CHALLENGE:
Will you copy out verbatim everything in the records below, from the line containing "Open チャット履歴 in Copilot pane" down to the line containing "Click the screen", including both of those lines?

[Start of TASK DATA]

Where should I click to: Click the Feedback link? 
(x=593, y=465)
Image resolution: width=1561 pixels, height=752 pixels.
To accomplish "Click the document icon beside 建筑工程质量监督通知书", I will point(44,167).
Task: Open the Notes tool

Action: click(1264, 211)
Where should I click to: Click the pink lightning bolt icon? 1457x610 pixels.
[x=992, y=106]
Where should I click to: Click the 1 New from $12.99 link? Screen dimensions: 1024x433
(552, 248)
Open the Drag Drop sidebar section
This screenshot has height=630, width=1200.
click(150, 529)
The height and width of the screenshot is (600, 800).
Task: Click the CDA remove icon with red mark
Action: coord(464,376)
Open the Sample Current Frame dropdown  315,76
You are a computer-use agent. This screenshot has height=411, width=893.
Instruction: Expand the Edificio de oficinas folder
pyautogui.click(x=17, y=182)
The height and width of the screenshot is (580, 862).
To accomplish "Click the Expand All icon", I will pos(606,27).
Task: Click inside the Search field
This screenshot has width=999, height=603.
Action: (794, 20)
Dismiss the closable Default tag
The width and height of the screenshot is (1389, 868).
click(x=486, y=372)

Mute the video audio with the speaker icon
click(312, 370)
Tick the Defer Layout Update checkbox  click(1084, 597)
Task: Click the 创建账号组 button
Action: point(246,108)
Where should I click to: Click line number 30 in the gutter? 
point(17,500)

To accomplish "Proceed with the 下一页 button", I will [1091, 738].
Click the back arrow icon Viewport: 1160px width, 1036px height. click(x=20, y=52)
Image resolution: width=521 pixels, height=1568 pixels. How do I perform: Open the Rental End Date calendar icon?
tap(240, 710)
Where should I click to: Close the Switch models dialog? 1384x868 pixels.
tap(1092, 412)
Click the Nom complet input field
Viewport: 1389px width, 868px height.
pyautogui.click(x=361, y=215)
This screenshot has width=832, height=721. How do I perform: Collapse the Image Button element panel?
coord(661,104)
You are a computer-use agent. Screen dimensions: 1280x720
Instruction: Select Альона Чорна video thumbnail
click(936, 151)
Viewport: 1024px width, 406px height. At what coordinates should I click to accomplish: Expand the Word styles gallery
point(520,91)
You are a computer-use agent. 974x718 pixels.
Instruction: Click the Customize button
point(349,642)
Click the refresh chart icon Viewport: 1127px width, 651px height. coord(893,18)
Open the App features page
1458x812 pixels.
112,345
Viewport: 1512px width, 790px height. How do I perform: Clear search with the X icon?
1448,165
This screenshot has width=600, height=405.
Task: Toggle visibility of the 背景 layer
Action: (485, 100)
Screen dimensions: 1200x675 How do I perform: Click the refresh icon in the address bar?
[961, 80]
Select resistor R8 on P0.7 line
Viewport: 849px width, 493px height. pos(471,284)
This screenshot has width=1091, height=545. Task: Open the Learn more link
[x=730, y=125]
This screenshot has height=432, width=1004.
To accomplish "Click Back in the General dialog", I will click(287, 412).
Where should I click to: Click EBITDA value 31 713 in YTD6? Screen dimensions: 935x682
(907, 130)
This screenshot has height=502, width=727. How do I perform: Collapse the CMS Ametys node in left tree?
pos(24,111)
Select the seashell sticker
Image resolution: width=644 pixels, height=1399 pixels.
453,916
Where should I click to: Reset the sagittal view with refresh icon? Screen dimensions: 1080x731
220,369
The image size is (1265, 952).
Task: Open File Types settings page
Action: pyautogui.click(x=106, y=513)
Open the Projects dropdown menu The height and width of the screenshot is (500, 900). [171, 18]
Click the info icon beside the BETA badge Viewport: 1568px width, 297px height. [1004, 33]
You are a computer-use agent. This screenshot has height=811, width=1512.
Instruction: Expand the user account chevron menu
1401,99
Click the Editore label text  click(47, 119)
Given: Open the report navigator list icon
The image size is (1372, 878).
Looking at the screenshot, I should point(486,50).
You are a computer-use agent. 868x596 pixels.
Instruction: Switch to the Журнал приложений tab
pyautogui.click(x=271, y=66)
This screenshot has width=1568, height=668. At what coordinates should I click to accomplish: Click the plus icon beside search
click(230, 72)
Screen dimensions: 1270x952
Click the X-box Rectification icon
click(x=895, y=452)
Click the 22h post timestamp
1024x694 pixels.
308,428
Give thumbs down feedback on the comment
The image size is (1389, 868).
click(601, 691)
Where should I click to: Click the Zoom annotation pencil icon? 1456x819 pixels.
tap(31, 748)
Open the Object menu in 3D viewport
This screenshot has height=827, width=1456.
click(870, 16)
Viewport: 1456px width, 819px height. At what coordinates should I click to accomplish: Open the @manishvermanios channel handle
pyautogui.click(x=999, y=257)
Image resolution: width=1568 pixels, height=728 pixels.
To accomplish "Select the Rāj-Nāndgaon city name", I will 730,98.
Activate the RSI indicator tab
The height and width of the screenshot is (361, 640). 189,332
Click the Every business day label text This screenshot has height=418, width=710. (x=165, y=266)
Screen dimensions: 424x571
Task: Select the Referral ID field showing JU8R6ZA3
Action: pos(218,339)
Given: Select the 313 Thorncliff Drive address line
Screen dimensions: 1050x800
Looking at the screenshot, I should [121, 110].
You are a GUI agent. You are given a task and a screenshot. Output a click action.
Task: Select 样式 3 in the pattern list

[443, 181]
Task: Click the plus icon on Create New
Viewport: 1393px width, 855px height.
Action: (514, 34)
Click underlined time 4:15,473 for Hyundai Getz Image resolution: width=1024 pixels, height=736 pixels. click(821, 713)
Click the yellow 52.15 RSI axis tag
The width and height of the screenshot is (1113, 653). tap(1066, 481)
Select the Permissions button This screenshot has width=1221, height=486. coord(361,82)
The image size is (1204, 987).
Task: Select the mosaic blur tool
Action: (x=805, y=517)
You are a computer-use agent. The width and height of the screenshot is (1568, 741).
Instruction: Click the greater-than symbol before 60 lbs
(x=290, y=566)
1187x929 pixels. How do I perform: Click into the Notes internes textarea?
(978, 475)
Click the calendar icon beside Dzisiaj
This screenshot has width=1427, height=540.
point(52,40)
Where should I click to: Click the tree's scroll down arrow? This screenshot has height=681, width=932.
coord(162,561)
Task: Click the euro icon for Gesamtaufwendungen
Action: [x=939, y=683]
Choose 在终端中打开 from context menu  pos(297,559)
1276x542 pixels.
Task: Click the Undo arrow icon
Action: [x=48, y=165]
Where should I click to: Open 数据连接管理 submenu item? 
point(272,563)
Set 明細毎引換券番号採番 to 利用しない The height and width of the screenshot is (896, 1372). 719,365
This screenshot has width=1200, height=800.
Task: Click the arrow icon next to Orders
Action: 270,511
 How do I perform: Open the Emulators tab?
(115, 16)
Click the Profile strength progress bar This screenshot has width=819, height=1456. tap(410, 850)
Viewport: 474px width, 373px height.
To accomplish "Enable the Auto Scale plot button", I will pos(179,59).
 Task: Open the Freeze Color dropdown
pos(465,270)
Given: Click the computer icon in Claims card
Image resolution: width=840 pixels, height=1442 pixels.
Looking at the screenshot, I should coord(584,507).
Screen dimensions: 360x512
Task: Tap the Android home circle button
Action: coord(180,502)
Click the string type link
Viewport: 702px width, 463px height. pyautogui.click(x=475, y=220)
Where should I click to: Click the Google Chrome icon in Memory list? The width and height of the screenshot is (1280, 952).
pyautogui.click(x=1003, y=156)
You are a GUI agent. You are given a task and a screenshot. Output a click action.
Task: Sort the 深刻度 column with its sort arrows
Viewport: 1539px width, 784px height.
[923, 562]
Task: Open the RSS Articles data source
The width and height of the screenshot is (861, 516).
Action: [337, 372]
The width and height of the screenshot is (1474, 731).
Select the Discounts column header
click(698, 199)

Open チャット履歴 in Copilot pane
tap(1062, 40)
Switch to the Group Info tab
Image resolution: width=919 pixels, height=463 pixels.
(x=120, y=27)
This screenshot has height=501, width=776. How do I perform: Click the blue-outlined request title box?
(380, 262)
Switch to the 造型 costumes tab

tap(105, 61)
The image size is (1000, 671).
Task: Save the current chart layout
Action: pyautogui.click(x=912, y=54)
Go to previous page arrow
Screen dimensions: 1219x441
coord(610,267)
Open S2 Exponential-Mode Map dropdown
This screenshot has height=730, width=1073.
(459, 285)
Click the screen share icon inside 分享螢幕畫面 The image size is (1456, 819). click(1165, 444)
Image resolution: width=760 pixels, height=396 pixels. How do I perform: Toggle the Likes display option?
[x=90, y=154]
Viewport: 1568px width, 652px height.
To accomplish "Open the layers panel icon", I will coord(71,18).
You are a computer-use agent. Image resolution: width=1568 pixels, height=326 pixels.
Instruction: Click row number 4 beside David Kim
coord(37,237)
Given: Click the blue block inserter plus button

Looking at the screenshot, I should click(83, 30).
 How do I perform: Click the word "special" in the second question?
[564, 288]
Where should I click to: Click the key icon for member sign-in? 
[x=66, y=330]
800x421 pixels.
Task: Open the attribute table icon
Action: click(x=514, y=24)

[End of TASK DATA]

COMPLETE ANSWER:
Open チャット履歴 in Copilot pane
tap(1062, 40)
Switch to the Group Info tab
Image resolution: width=919 pixels, height=463 pixels.
(x=120, y=27)
This screenshot has height=501, width=776. How do I perform: Click the blue-outlined request title box?
(380, 262)
Switch to the 造型 costumes tab

tap(105, 61)
The image size is (1000, 671).
Task: Save the current chart layout
Action: pyautogui.click(x=912, y=54)
Go to previous page arrow
Screen dimensions: 1219x441
coord(610,267)
Open S2 Exponential-Mode Map dropdown
This screenshot has height=730, width=1073.
(459, 285)
Click the screen share icon inside 分享螢幕畫面 The image size is (1456, 819). click(1165, 444)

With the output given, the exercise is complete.